How many different ways can 4 students be selected from a class of 10?

Step 1: Understand that we need to choose 4 students from a total of 10 students.
Step 2: Recognize that this is a combination problem because the order of selection does not matter.
Step 3: Use the combination formula, which is written as nCr, where n is the total number of items (students) and r is the number of items to choose.
Step 4: In this case, n = 10 (total students) and r = 4 (students to choose). So we need to calculate 10C4.
Step 5: The formula for combinations is nCr = n! / (r! * (n - r)!), where '!' denotes factorial (the product of all positive integers up to that number).

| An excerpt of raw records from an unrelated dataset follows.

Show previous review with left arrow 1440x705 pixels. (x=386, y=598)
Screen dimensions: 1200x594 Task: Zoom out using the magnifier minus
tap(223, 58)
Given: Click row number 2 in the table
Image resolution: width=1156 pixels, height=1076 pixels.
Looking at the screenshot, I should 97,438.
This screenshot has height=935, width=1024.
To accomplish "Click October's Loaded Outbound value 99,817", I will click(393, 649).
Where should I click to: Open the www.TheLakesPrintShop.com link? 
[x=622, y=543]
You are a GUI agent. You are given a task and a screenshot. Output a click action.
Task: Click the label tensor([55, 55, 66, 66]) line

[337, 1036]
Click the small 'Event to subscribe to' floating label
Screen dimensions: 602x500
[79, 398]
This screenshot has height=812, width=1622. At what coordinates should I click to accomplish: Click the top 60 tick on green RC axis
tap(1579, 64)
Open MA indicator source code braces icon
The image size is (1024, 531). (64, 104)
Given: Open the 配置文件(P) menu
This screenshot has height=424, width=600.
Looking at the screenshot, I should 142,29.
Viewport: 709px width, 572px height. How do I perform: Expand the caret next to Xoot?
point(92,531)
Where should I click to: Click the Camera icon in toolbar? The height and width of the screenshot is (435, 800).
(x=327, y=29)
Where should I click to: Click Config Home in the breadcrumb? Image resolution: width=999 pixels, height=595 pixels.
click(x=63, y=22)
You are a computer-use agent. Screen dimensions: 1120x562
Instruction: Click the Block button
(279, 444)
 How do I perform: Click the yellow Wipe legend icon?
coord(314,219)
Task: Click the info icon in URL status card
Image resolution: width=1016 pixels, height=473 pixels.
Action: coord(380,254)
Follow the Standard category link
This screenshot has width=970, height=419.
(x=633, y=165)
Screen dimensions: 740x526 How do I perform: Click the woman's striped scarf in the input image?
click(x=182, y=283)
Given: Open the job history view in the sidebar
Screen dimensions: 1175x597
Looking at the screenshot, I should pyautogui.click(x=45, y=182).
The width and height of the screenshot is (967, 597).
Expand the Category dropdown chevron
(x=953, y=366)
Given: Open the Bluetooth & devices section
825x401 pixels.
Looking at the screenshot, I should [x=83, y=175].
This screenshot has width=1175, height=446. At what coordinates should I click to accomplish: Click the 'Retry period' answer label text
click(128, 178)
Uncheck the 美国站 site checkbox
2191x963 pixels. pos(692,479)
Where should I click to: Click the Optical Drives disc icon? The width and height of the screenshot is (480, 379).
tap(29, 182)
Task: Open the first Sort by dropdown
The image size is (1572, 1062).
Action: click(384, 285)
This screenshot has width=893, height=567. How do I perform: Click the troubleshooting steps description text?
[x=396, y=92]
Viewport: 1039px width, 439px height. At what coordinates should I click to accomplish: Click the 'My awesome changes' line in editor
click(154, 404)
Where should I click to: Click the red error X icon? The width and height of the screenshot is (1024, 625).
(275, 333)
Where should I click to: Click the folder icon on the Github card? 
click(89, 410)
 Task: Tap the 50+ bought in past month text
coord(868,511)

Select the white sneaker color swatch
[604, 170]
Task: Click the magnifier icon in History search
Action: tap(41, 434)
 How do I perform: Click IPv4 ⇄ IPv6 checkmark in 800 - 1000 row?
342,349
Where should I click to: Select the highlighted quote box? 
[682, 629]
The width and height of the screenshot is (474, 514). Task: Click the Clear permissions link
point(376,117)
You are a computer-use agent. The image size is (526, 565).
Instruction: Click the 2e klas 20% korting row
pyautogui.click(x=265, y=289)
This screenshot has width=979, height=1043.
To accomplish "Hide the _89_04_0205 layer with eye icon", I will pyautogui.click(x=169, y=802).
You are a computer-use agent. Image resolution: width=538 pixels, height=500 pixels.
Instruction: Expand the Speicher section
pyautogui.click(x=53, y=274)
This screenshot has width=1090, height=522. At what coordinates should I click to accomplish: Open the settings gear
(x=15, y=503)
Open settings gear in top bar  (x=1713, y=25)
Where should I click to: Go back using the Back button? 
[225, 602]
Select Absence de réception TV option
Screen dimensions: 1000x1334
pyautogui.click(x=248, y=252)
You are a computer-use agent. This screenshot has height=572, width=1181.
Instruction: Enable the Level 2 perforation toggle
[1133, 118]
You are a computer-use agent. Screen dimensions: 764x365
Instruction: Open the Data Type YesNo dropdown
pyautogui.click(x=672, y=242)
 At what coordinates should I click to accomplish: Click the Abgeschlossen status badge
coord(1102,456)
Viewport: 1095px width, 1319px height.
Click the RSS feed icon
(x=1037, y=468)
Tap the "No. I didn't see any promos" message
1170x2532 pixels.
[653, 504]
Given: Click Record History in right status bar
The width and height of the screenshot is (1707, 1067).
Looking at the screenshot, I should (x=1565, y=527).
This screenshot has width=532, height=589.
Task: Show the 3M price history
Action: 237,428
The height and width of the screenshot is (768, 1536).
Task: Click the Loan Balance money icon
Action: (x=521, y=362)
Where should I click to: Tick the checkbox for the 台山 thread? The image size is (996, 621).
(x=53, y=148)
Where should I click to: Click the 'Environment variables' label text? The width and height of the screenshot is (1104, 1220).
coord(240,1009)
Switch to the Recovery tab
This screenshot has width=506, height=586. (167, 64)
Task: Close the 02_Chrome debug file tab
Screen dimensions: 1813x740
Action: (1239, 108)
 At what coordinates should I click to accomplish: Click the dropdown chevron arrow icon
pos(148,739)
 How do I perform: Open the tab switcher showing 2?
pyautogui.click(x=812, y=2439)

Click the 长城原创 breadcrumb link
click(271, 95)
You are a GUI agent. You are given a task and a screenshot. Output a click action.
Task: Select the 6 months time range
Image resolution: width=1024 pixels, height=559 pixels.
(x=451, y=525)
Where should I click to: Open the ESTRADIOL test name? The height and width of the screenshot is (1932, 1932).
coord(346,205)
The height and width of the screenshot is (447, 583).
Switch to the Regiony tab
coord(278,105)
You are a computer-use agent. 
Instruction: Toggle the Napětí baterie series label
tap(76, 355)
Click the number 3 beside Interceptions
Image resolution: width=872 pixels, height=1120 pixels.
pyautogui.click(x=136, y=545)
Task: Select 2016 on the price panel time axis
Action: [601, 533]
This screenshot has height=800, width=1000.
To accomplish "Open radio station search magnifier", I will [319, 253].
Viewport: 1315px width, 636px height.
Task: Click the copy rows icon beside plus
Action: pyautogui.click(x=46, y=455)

Step 6: Calculate 10! (10 factorial), which is 10 x 9 x 8 x 7 x 6 x 5 x 4 x 3 x 2 x 1.
Step 7: Calculate 4! (4 factorial), which is 4 x 3 x 2 x 1.
Step 8: Calculate (10 - 4)! = 6!, which is 6 x 5 x 4 x 3 x 2 x 1.
Step 9: Plug these values into the combination formula: 10C4 = 10! / (4! * 6!).
Step 10: Simplify the calculation to find the total number of ways to choose 4 students from 10, which equals 210.

Combinatorics – The question tests the understanding of combinations, specifically how to calculate the number of ways to choose a subset from a larger set without regard to the order of selection.